DOCUMENT SECTION below:

He is author of numerous
books and articles on stimulant
medication and the drug treatment
of children, including Toxic
Psychiatry (1991) and Talking
Back to Ritalin (1998). School
psychologists and counselors can
play a pivotal role in decisions
about appropriateness of
prescribing stimulant medication
to children.
Advocates of stimulant
medication frequently try to
“educate” school mental
health professionals to make them
more enthusiastic about
diagnosing Attention
Deficit/Hyperactivity Disorder
(ADHD) and encouraging
medication.
Most recommendations for
stimulant drugs originate in
schools.
School psychologists and
counselors therefore need a
thorough understanding of the
mechanism of action of
stimulants, as well as their many
adverse effects. Until
recently, most of the information
has been generated by individuals
with strong vested interests in
what may be called the
“ADHD/stimulant lobby.”
As a psychiatrist, my own
research into the mechanism of
action and adverse effects of
drugs dates back several decades.
I first wrote extensively
about ADHD and stimulant drugs in
Toxic Psychiatry (1991)

End of DOCUMENT SECTION.
SUPPLIED MATERIAL below:

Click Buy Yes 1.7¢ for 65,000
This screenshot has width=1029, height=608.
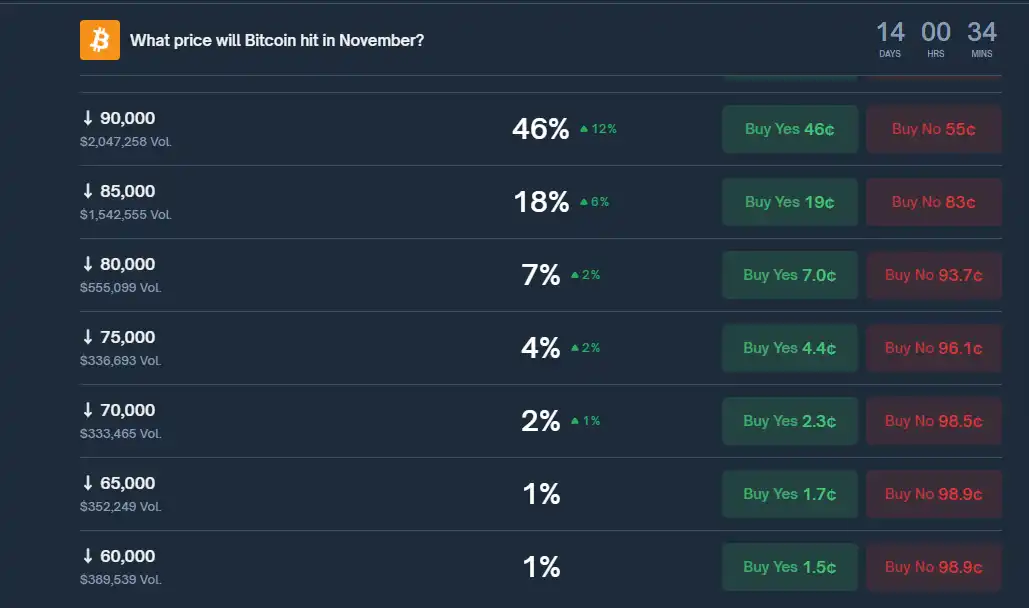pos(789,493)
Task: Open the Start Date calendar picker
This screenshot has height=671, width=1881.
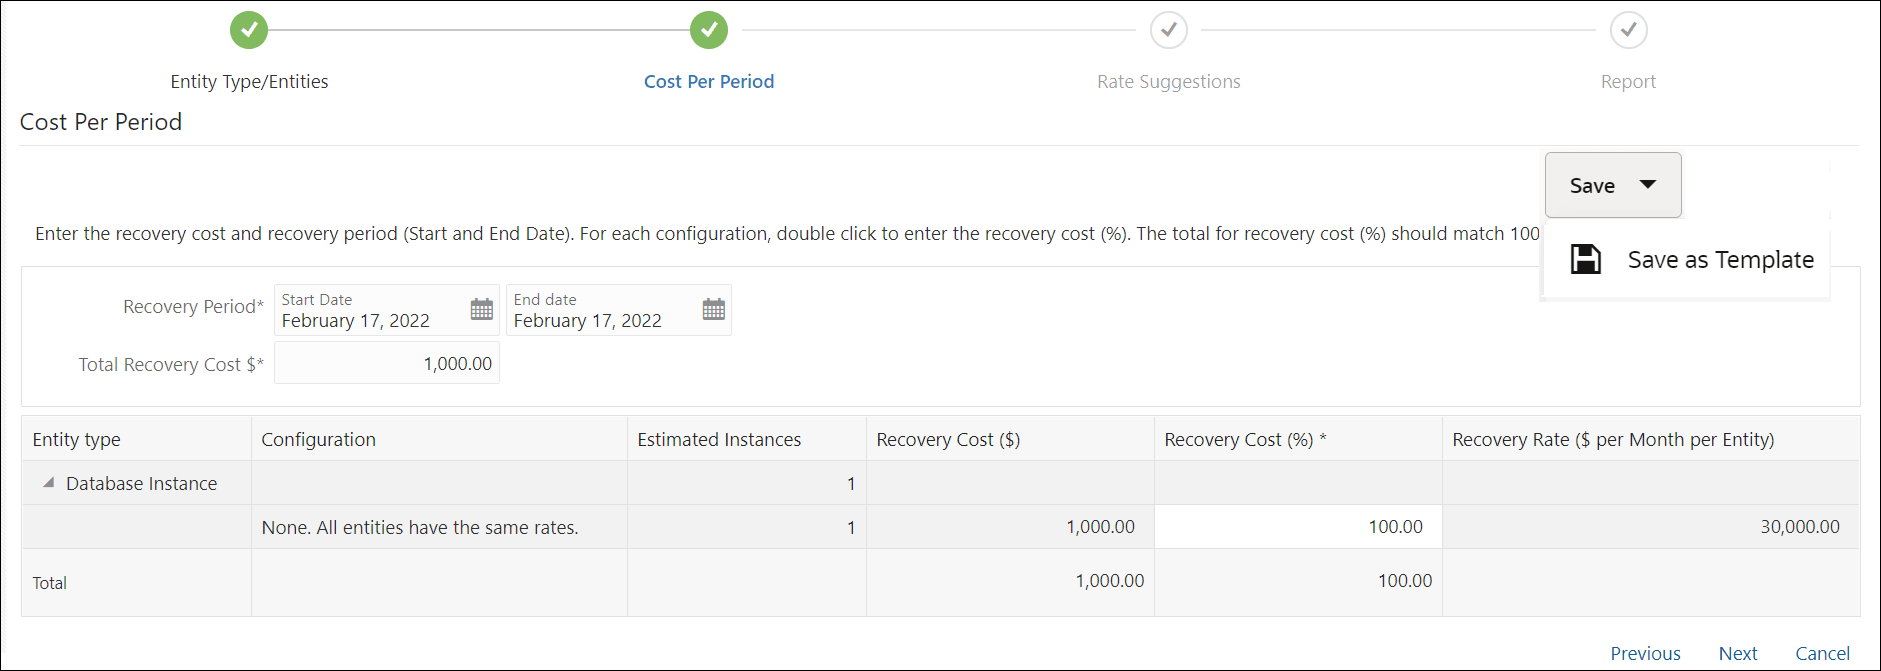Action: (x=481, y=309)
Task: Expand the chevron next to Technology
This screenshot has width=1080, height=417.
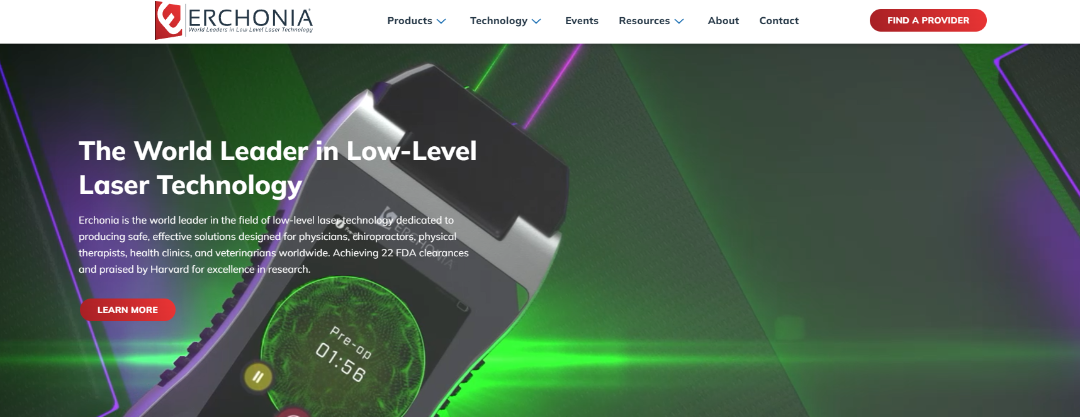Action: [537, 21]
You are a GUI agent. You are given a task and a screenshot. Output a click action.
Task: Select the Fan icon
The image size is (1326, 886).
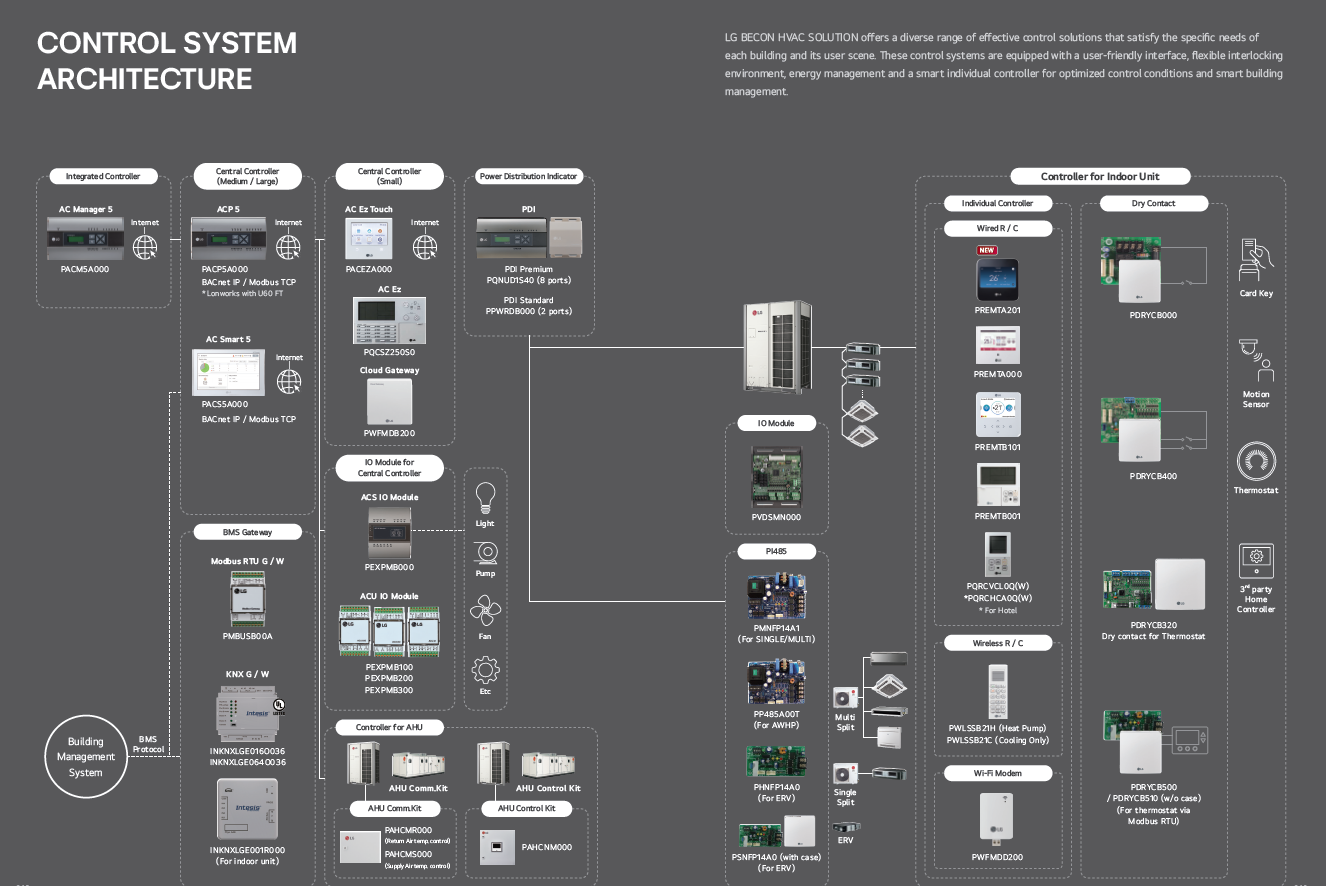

End of SUPPLIED MATERIAL.

### TASK DESCRIPTION:
Copy the passage on stimulant medication from "Advocates of stimulant" up to and including "medication.", substituting "eager" for "enthusiastic". The records play no part in this work.

### RESULT OF THIS EXERCISE:
Advocates of stimulant
medication frequently try to
“educate” school mental
health professionals to make them
more eager about
diagnosing Attention
Deficit/Hyperactivity Disorder
(ADHD) and encouraging
medication.